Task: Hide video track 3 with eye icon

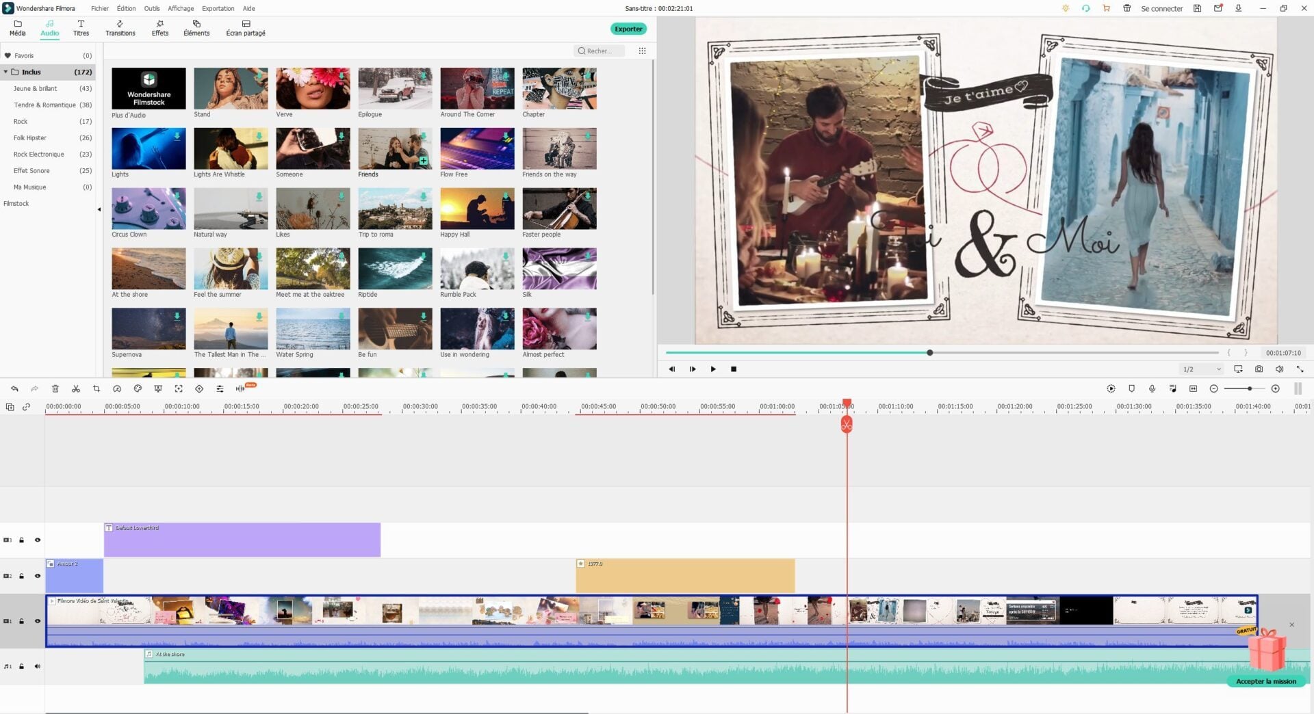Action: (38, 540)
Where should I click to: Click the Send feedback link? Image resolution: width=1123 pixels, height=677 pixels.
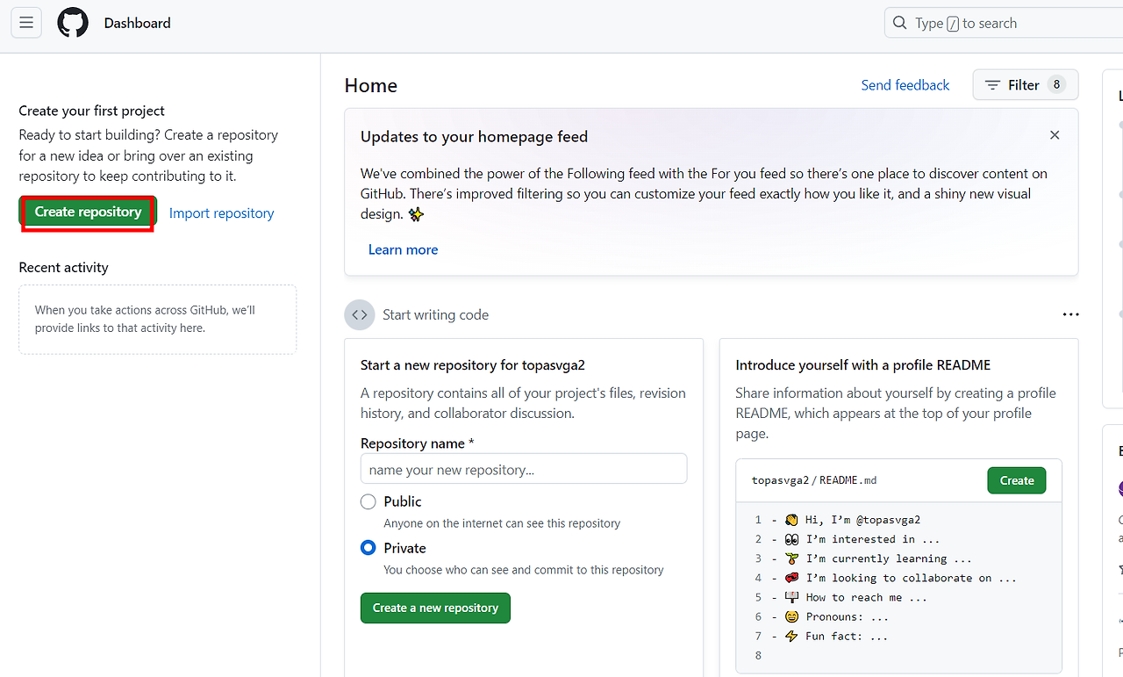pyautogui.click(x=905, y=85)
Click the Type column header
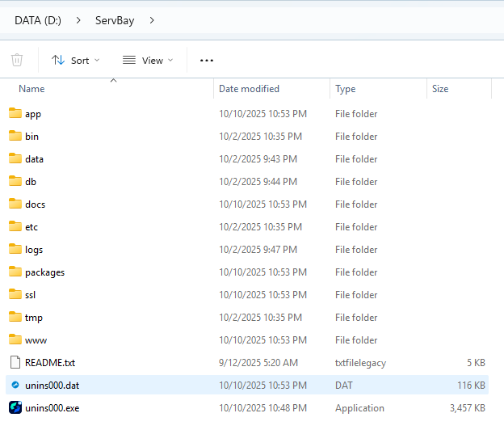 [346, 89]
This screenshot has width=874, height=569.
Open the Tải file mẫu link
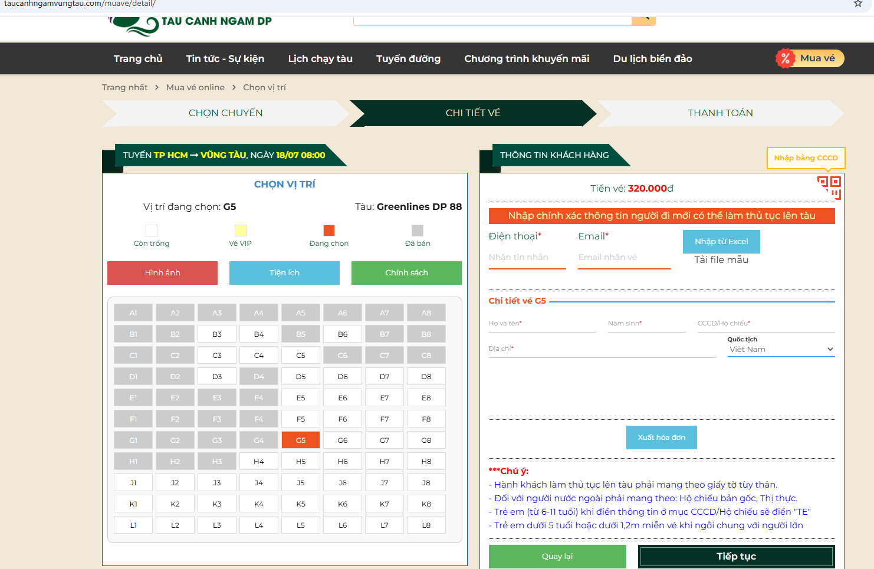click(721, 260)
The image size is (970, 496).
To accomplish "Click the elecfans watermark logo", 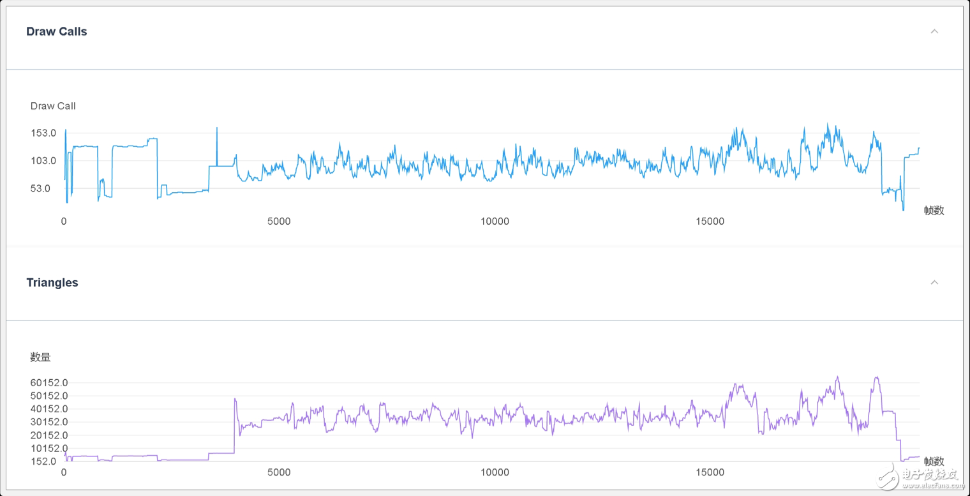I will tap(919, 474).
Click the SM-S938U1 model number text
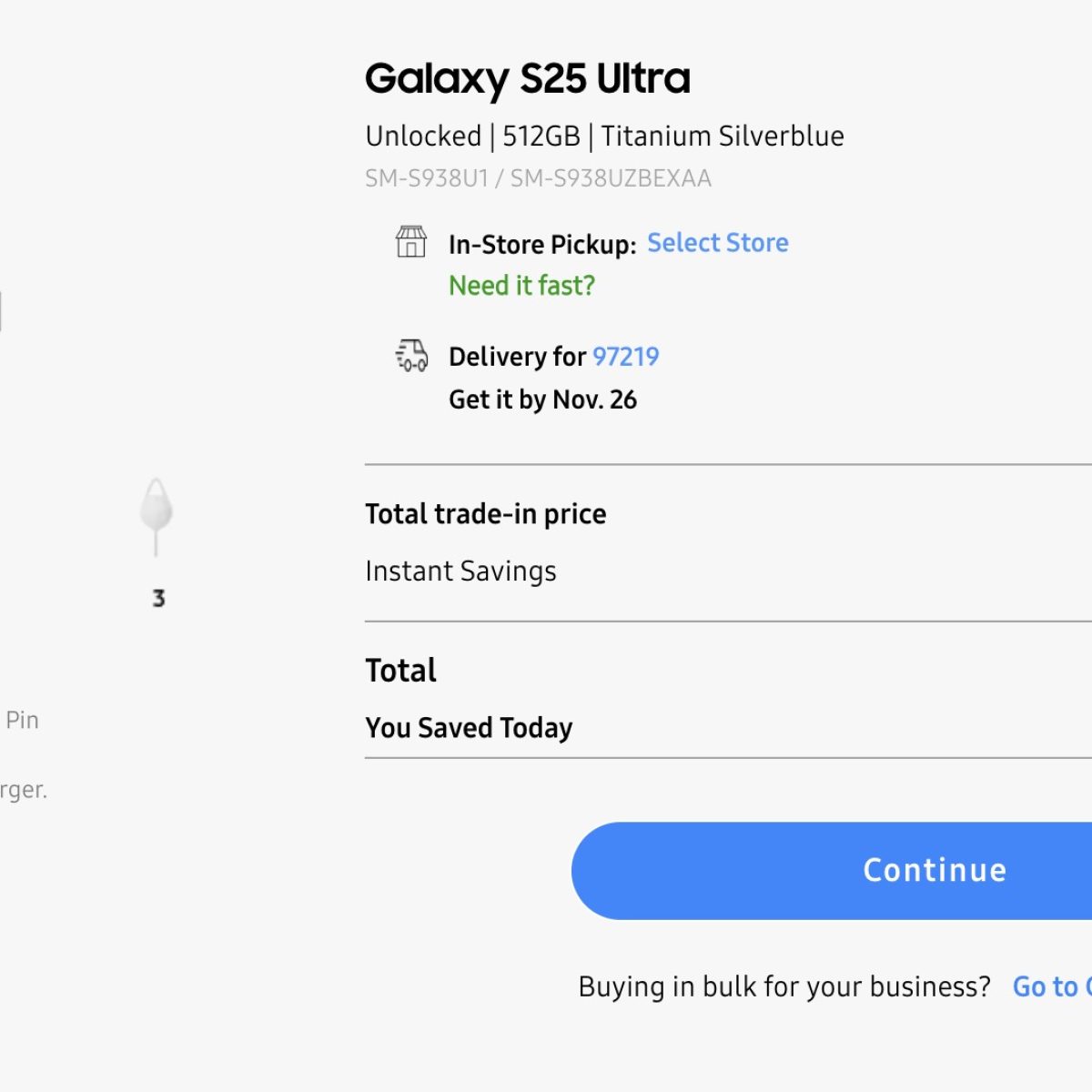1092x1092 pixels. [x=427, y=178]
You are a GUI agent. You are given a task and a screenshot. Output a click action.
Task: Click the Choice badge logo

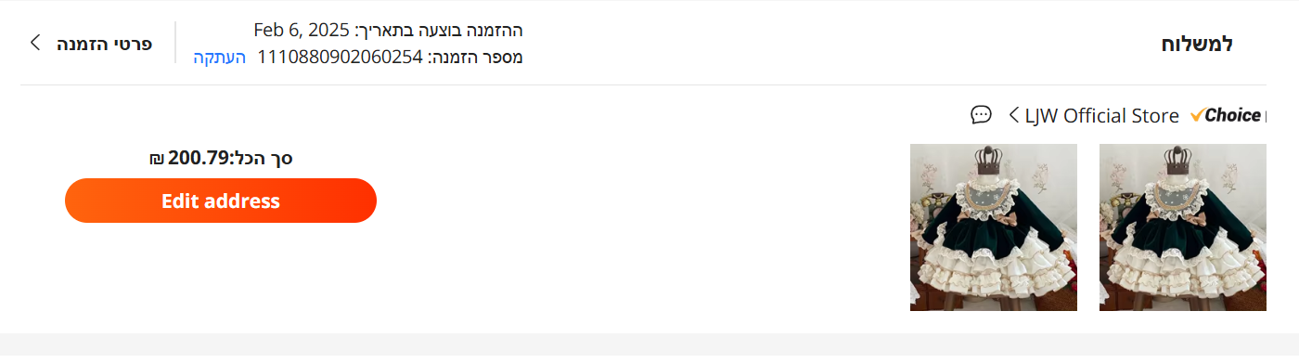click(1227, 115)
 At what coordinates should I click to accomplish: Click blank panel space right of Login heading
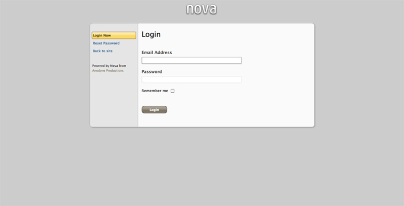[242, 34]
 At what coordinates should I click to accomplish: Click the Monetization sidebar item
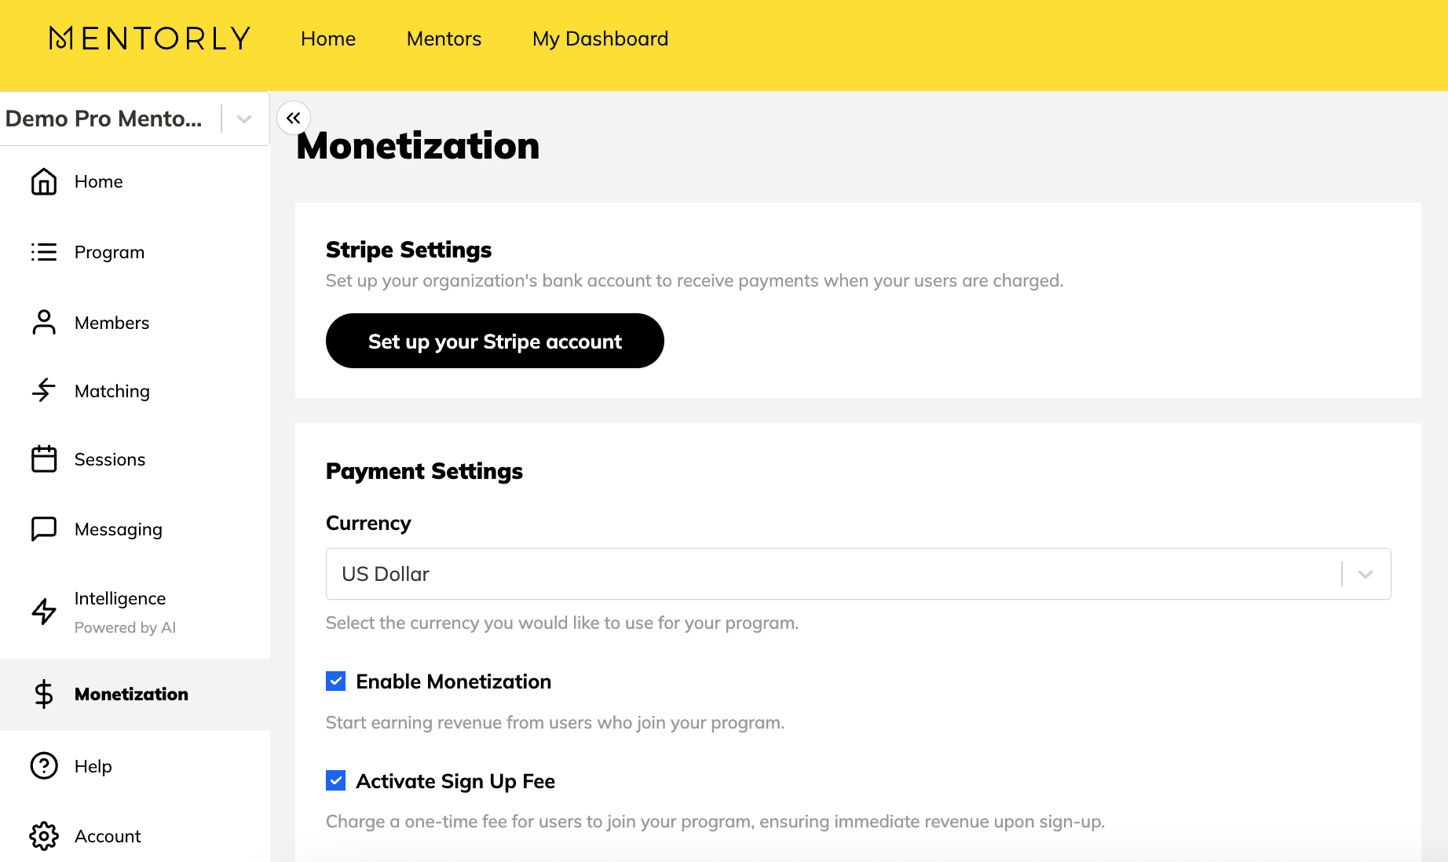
___
What is needed — Go through the records above. Copy each line in which the string "screenshot" appears.

Result of this exercise —
This screenshot has width=874, height=569.
You are a GUI agent. You are given a task and a screenshot. Output a click action.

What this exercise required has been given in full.